Using Bayesian Optimization to tune Kubernetes application
- Mentors
- Dinakar Guniguntala, Sanjay Arora
- Organization
- JBoss Community
- Technologies
- python, java, machine learning
- Topics
- machine learning, kubernetes, bayesian optimization, autotune, prometheus
Description:Kruize Autotune is a Performance Tuning Tool for Kubernetes. . It uses Hyper Parameter Optimization to tune the language runtime layers of a given application.
System component metrics can give a better look into what is happening inside them. Metrics are particularly useful for building dashboards and alerts.

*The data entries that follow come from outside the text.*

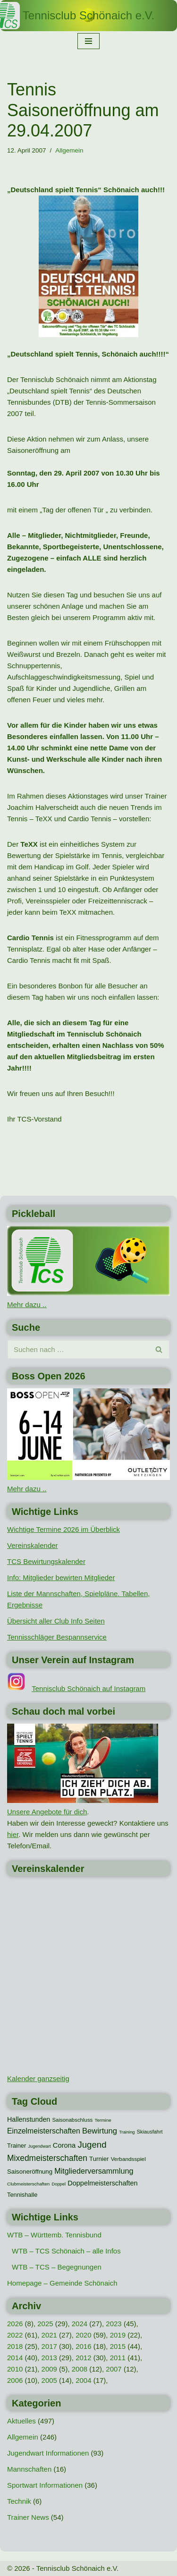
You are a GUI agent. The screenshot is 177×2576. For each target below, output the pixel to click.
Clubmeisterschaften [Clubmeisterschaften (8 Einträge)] (28, 2183)
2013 (49, 2358)
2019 (118, 2335)
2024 (79, 2324)
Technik (19, 2501)
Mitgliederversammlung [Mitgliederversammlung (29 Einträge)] (93, 2171)
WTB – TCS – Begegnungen (56, 2267)
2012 (83, 2358)
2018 (15, 2346)
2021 (49, 2335)
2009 (49, 2369)
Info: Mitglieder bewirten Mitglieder (61, 1577)
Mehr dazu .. (26, 1305)
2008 (79, 2369)
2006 (15, 2380)
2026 (15, 2324)
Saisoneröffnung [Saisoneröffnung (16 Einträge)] (29, 2171)
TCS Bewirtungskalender (46, 1561)
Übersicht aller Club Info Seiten (56, 1621)
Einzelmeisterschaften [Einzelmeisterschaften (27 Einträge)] (43, 2131)
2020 (83, 2335)
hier (12, 1834)
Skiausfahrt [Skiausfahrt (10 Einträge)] (150, 2131)
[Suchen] (78, 1349)
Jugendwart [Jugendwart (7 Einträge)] (39, 2146)
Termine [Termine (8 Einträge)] (103, 2120)
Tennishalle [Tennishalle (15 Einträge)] (22, 2194)
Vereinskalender (32, 1545)
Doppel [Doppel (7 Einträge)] (58, 2184)
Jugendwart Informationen (48, 2453)
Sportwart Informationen (45, 2485)
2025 (45, 2324)
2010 (15, 2369)
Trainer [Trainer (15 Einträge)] (16, 2145)
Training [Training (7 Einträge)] (127, 2132)
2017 (49, 2346)
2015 (118, 2346)
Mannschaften (29, 2469)
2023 (113, 2324)
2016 (83, 2346)
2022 (15, 2335)
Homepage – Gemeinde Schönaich (62, 2283)
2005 (49, 2380)
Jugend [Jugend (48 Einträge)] (91, 2145)
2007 (113, 2369)
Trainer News (28, 2517)
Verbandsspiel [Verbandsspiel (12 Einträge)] (128, 2159)
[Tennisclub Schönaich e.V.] (88, 16)
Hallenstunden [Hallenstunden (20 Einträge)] (28, 2119)
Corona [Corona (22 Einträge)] (64, 2145)
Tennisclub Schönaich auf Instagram (88, 1688)
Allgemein (69, 150)
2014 (15, 2358)
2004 (83, 2380)
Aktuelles (21, 2421)
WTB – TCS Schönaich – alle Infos (66, 2251)
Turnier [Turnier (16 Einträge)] (99, 2158)
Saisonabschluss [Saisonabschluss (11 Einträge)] (72, 2120)
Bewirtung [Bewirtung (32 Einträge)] (99, 2130)
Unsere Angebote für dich (47, 1812)
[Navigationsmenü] (88, 41)
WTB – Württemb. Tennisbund (54, 2235)
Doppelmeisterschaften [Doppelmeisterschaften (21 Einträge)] (102, 2183)
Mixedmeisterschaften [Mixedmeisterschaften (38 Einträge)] (47, 2158)
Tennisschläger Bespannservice (57, 1637)
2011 (118, 2358)
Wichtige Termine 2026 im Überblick (63, 1529)
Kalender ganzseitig (38, 2078)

Kubernetes components emit metrics in Prometheus format. This format is structured plain text, designed so that people and machines can both read it.Following are four common methods of hyperparameter optimization for machine learning in order of increasing efficiency:
1.Manual
2.Grid search
3.Random search
4.Bayesian model-based optimization
The aim of Bayesian reasoning is to become “less wrong” with more data which these approaches do by continually updating the surrogate probability model after each evaluation of the objective function.
At a high-level, Bayesian optimization methods are efficient because they choose the next hyperparameters in an informed manner. The basic idea is: spend a little more time selecting the next hyperparameters in order to make fewer calls to the objective function. In practice, the time spent selecting the next hyperparameters is inconsequential compared to the time spent in the objective function. By evaluating hyperparameters that appear more promising from past results, Bayesian methods can find better model settings than random search in fewer iterations.So,this project aims at tuning kubernetes applications using bayesian optimization.